Mauro Santayana
Perdeu-se, nesta campanha, repita-se, a oportunidade de que fossem discutidas relevantes questões de Estado. Há a constrangedora suspeita de que os contendores não quiseram ir além das providências administrativas, por temerem alçar-se à análise da anatomia do Estado. Esquivaram-se de apresentar abrangentes programas de governo, como, por exemplo, fez Juscelino, com seu Plano de Metas. O presidente, para os que não viveram aquele tempo, apresentou um elenco de trinta metas, que a nação poderia atingir (a 31ª foi a da construção de Brasília), e as associou à projeção da nacionalidade no mundo. A um amigo pessimista, que considerava delírio a sua promessa de fazer o país avançar 50 anos em 5, ele respondeu com a frase curta e poderosa: “É que você não conhece este povo”. As metas de Juscelino foram o instrumento político para mobilizar o país, e meio adequado para assegurar-lhe a autoestima, sem a qual não se erguem as grandes nações.
Juscelino nunca viu no desenvolvimento apenas seu aspecto econômico, mas, tal como Vargas o fizera antes, como fermento para a afirmação e consolidação da soberania nacional. A soberania se faz com vontade e razão, mas necessita de economia forte, a fim de assegurar os ferros, ou seja, as armas que asseguram a independência dos povos.
O mundo que nos espera, nestes próximos e decisivos anos para a Humanidade, pede, além da exigida honradez dos governantes, a vigilância permanente sobre os movimentos universais na estrutura do poder. Na Antiguidade, um sistema imperial podia durar milênios ou várias centenas de anos. Hoje essa situação de predomínio tende a se abreviar, cada vez mais. Há noventa e nove anos, quando Sun Yatsen derrubou a dinastia manchu e proclamou a República, a China não passava de vasta colônia de miseráveis e drogados, pervertida pelo ópio que os ingleses haviam introduzido no país – e humilhada pelos europeus. Retornando a suas raízes milenares, e nelas enxertando, com as ideias do socialismo, as conquistas da tecnologia moderna, a China, nos últimos 50 anos, tornou-se a amedrontadora potência de hoje. Os Estados Unidos e a Inglaterra, além de sequazes menores, soçobram agora no charco moral de guerras inglórias e inúteis, como revelam os mais recentes documentos do Wikileaks. É uma triste ironia que, nas mesmas horas em que as atas da guerra do Iraque são expostas ao mundo, o governo títere do Iraque condene à morte Tariq Aziz, vice-primeiro-ministro de Saddam Hussein, cristão, que se revelou grande estadista, ao tentar salvar o seu povo do massacre ocidental, apelando em vão para a consciência do mundo, a começar pelo Vaticano, em busca da paz. Tariq acreditou no Ocidente; rendeu-se, confiado, aos Estados Unidos, e foi por eles entregue aos seus inimigos internos.

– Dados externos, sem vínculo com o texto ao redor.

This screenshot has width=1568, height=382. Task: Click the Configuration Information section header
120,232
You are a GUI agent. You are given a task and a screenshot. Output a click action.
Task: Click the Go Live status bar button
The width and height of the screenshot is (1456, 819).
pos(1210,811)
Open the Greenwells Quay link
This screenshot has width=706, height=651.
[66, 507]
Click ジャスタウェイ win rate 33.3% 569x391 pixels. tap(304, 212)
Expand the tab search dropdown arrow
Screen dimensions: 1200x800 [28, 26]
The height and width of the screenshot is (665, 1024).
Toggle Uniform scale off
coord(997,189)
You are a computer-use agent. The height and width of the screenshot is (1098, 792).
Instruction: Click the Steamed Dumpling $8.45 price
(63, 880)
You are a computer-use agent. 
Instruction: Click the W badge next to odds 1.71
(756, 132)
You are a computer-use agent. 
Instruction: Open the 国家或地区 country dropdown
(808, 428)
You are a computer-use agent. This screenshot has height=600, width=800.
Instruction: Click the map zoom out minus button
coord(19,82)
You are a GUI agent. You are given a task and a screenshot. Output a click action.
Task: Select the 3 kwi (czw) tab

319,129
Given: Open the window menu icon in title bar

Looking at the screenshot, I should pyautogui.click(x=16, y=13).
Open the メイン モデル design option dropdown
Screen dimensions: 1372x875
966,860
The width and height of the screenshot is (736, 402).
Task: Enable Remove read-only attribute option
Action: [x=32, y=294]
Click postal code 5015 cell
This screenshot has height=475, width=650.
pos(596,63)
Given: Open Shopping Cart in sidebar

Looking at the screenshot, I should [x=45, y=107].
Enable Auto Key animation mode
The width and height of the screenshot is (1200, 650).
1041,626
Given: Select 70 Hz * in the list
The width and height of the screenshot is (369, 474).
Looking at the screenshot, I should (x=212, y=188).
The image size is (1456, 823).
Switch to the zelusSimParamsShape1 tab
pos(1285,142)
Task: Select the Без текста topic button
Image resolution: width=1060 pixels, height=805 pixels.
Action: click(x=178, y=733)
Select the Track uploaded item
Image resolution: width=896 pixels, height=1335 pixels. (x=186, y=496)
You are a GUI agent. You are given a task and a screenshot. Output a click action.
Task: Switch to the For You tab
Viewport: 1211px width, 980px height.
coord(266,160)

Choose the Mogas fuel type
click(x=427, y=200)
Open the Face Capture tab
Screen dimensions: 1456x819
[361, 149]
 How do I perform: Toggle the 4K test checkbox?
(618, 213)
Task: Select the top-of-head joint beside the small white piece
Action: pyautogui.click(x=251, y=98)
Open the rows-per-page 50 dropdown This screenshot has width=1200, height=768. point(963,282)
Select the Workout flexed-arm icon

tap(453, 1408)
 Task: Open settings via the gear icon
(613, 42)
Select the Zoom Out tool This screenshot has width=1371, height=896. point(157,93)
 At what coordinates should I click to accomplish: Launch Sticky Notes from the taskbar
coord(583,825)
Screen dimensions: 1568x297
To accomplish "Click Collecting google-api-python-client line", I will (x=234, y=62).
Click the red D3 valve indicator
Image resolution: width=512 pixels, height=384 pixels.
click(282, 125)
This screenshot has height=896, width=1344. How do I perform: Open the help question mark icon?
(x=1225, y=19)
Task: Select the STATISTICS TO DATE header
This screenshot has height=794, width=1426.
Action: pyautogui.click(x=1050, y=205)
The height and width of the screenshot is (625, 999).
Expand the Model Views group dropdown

Quem pensar um pouco sobre a situação mundial entenderá que devemos continuar mobilizando nossos esforços, intelectuais e políticos, na permanente atualização do velho projeto nacional. Esse projeto avançou nos anos 50, a partir da Petrobras, criada e mantida sob o controle do Estado, graças aos dois grandes presidentes, o gaúcho e o mineiro, que sofreram, na carne e na alma, o acosso dos vendilhões da pátria. Não podemos dele recuar.
A Petrobras não é mencionada por acaso. Ela, sob o controle do Estado, é mais do que o símbolo do que é capaz de fazer este povo, para repetir Juscelino. É a pedra angular de um Brasil que não se intimida mais diante do mundo.
Esperamos que, depois de Finados, e antes de janeiro, possamos, todo o povo, discutir os grandes temas de Estado, esquecidos durante a campanha. Entre eles, o projeto do pré-sal, que se encontra no Senado para ser votado nas próximas semanas, e está ameaçado de desfiguração pelas emendas neoliberais.